[Click-target data]
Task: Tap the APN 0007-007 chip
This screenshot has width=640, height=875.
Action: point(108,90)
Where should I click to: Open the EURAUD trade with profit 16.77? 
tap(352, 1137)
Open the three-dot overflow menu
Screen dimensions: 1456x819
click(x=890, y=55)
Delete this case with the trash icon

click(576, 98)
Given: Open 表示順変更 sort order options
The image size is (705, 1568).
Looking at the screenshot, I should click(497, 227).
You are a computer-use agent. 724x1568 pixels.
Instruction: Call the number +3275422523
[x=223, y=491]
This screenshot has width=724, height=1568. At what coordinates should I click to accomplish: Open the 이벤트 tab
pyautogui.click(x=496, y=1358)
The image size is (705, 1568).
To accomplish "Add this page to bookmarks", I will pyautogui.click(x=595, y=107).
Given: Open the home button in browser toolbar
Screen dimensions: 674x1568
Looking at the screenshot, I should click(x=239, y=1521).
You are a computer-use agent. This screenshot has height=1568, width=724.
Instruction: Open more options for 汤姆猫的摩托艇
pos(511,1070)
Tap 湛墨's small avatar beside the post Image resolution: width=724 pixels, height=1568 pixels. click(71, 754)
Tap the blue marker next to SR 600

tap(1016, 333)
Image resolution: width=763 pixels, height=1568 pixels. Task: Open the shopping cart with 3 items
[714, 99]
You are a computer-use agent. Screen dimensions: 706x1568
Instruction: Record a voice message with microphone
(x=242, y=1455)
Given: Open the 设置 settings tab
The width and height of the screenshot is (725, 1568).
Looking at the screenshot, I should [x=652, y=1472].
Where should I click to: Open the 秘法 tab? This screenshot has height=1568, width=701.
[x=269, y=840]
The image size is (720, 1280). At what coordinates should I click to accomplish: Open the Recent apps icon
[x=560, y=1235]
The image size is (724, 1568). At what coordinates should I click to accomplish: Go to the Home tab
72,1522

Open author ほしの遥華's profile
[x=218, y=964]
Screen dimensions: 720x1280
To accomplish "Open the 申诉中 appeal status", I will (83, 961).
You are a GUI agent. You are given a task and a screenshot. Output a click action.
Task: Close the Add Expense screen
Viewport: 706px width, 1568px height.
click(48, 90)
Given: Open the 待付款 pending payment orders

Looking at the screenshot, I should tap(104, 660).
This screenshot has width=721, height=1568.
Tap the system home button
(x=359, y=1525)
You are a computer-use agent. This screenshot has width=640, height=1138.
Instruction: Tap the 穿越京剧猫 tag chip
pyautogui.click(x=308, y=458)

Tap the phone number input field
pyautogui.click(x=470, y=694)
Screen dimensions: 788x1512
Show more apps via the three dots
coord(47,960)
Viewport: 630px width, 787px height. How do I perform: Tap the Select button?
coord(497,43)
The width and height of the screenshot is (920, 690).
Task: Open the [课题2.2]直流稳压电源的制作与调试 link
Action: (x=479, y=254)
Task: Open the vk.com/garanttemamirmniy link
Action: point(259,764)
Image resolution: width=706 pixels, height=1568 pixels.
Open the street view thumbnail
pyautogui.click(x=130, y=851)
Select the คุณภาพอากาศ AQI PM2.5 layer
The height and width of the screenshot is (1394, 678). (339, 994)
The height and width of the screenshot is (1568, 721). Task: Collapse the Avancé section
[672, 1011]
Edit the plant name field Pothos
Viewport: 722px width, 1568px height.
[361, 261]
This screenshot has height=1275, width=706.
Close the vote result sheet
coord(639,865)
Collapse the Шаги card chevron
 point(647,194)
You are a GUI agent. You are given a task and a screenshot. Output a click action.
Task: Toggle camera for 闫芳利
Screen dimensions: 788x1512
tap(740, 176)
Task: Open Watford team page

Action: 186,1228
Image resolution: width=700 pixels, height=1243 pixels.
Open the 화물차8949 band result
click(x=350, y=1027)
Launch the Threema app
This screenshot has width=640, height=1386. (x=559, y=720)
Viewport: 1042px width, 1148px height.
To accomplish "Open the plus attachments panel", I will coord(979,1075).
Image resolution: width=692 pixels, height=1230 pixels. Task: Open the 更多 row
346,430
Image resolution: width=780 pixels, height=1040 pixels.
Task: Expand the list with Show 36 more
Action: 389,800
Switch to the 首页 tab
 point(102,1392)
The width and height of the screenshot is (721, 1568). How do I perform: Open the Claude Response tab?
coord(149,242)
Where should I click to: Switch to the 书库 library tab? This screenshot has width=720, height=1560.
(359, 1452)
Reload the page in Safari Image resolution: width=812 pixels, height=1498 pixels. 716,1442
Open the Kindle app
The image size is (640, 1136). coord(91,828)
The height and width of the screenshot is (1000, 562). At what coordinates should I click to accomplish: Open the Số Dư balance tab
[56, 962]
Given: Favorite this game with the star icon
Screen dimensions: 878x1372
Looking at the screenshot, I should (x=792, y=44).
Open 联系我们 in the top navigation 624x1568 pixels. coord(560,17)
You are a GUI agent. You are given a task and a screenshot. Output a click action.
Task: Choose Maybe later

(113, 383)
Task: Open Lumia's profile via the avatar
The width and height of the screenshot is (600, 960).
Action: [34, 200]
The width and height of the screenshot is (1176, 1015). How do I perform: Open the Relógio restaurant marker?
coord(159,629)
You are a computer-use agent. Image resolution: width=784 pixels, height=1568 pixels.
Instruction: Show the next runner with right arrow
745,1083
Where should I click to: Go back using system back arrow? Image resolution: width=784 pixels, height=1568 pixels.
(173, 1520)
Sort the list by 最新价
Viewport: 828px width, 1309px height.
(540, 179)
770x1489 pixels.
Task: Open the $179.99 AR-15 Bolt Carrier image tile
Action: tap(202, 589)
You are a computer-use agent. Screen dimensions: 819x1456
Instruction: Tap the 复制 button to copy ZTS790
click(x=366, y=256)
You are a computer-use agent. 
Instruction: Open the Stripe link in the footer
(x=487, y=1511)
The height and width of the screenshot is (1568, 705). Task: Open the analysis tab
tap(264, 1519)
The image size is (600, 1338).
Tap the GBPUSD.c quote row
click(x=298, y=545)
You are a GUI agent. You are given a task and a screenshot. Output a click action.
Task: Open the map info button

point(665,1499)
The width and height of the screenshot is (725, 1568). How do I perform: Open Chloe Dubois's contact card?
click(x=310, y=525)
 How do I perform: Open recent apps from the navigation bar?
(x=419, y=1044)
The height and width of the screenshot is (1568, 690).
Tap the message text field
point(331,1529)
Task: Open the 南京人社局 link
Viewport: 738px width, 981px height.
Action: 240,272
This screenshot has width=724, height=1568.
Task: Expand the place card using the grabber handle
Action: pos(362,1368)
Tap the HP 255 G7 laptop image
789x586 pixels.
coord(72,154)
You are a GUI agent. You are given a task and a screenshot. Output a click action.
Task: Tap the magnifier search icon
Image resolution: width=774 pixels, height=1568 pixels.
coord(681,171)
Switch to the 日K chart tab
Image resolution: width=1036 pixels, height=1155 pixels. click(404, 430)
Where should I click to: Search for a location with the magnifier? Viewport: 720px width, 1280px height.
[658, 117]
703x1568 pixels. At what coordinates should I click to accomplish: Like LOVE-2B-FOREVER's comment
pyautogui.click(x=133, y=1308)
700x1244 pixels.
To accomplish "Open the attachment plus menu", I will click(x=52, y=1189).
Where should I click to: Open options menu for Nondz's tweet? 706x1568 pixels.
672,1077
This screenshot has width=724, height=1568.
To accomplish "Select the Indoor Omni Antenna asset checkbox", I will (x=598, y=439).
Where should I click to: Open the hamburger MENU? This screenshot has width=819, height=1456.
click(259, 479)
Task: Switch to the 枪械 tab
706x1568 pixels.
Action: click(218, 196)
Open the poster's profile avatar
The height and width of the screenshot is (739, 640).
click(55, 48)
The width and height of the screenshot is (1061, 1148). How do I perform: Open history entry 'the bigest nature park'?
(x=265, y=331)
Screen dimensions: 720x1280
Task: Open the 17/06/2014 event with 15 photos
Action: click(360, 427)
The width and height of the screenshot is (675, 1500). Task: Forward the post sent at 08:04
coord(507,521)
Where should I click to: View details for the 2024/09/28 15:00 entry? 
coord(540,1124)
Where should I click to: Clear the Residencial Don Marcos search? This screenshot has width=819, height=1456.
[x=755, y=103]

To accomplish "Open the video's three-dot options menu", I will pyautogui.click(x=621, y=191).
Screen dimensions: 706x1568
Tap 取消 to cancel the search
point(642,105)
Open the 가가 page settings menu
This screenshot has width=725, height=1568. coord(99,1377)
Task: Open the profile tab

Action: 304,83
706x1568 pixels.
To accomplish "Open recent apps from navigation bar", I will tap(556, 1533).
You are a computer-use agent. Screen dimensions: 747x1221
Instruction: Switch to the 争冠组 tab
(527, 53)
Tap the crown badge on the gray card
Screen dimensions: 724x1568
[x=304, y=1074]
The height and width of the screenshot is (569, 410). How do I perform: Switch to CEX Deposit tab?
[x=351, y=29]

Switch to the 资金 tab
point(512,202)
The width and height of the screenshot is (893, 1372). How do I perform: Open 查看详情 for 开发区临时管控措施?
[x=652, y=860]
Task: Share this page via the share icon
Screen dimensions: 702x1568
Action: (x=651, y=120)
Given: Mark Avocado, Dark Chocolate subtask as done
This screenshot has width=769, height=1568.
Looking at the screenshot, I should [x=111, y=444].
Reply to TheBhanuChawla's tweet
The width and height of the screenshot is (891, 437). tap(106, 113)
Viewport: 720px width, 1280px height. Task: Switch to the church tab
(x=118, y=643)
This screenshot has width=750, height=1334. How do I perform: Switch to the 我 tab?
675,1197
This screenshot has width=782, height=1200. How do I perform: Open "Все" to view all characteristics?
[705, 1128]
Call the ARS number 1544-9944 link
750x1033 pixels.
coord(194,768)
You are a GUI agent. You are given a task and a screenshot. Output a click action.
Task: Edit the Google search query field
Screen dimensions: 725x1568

**SET TASK:** Reproduce the records verbatim, beginning at the line containing "Image resolution: width=706" and continuing through the line containing "point(647,194)", with both of those lines included.

**PROBLEM SOLUTION:**
Image resolution: width=706 pixels, height=1568 pixels.
Open the street view thumbnail
pyautogui.click(x=130, y=851)
Select the คุณภาพอากาศ AQI PM2.5 layer
The height and width of the screenshot is (1394, 678). (339, 994)
The height and width of the screenshot is (1568, 721). Task: Collapse the Avancé section
[672, 1011]
Edit the plant name field Pothos
Viewport: 722px width, 1568px height.
[361, 261]
This screenshot has height=1275, width=706.
Close the vote result sheet
coord(639,865)
Collapse the Шаги card chevron
 point(647,194)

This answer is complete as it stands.